The Gleason-Courtland mines (Turquoise Mines) are not far from Tombstone and a few years ago I drove over to see about exploring some old dumps of former turquoise mines. Not a smart move as the claims are private and permission was turned down in a very plain and informative manner. OK, just an ole rockhound wanting to enjoy some outdoor life of his later years!

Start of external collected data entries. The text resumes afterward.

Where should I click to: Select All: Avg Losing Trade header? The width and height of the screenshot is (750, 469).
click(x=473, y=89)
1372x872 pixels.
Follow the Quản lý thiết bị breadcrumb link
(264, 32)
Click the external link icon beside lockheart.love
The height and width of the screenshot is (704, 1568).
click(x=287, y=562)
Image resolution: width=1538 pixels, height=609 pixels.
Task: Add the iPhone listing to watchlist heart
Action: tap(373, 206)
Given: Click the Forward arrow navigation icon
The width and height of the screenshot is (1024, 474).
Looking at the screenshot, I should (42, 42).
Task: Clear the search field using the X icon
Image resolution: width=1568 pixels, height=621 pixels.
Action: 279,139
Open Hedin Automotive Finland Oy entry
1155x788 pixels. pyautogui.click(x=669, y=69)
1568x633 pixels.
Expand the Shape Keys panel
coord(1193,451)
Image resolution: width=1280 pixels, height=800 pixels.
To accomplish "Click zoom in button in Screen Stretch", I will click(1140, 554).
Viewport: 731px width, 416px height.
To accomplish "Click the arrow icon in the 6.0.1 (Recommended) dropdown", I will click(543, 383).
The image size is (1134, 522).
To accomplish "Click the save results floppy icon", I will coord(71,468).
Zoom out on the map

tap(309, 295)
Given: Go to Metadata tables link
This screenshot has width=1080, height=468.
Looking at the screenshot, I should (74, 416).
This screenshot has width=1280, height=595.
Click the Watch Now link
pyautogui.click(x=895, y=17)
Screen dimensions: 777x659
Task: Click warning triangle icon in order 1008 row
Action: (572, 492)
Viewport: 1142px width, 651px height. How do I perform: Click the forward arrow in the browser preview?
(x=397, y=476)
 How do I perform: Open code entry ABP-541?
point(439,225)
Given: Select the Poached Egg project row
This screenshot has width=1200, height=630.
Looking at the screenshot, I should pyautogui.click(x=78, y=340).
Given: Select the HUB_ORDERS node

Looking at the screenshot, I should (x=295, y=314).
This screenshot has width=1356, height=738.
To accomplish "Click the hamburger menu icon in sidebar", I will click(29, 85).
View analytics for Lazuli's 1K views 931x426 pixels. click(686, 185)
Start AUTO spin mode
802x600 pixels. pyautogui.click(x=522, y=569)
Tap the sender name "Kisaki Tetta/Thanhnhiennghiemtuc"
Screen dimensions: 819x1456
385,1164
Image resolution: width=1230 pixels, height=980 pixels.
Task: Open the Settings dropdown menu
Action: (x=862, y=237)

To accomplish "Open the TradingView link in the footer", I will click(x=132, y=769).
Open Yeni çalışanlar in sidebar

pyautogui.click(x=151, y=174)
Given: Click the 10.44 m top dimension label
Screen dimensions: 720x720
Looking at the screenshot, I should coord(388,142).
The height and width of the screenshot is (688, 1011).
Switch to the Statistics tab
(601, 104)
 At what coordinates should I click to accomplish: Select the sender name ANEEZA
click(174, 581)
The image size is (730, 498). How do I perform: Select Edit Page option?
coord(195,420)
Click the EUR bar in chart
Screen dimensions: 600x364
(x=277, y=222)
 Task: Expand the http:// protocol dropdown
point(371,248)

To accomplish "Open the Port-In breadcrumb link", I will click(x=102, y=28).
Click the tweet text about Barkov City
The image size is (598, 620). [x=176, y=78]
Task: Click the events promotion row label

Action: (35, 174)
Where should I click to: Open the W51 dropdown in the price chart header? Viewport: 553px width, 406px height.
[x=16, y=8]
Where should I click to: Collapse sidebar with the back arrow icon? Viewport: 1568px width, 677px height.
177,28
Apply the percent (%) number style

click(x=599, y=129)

The Maid of Sunshine is one of eleven mines usually called the Leadville Group, after a Mining Company. The exposed rocks generally consist of a basal Cambrian sandstone/quartzite covered with a shaley- limestone overlain by  thick Carboniferous limestone. Monzonite intrusions, sills and dikes associated with a larger pluton, cut through the Cambrian units and are responsible for bringing in mineral-laden water. At the Maid of Sunshine Mine a large thrust fault shoved the Cambrian Bolsa Quartzite over the much younger Carboniferous Abrigo Limestone. The copper minerals at the mine generally were deposited along the fault plane. Several hundred to several thousand tons (estimates) of copper ore were extracted from the Leadville Group Mines, mostly in the early 20th Century, and transported by rail to a smelter in El Paso. This mining history noted above was taken from a report authored by S.W. Greenidge in 1917 and reprinted as a digitized file in the Arizona Department of Mines and Mineral Resources Mining Collection located at:   

http://docs.azgs.az.gov/OnlineAccessMineFiles/M-R/MaidOfSunshineCochiseT19SR25ESec16.pdf

 MinDat lists 31 known minerals from the Maid of Sunshine with the photos dominated by blue, green, and blue-green minerals such as azurite, malachite,  and cyanotrichite. One small specimen provided a photograph of crednerite, a steel gray to black mineral with a metallic luster and a hardness o ~4.0 (Mohs). Although the specimen seems to consist of stacked platy crystals. At any rate, my specimen is so tiny that I simply can’t determine the crystal morphology. 

Mass of crednerite crystal in a multimineral matrix. Width of largest mass is ~1.4 mm. Check out the crednerite photo at the Maid of Sunshine gallery.
 

Two different rotated views of steel gray crednerite ??crystals with the upper photo showing a “group” of spheroids.  Width FOV .7 mm.

Unknown mineral in the crednerite matrix. Width FOV ~.5 mm. I could use some help on this one. I presume some sort of crystalline quartz.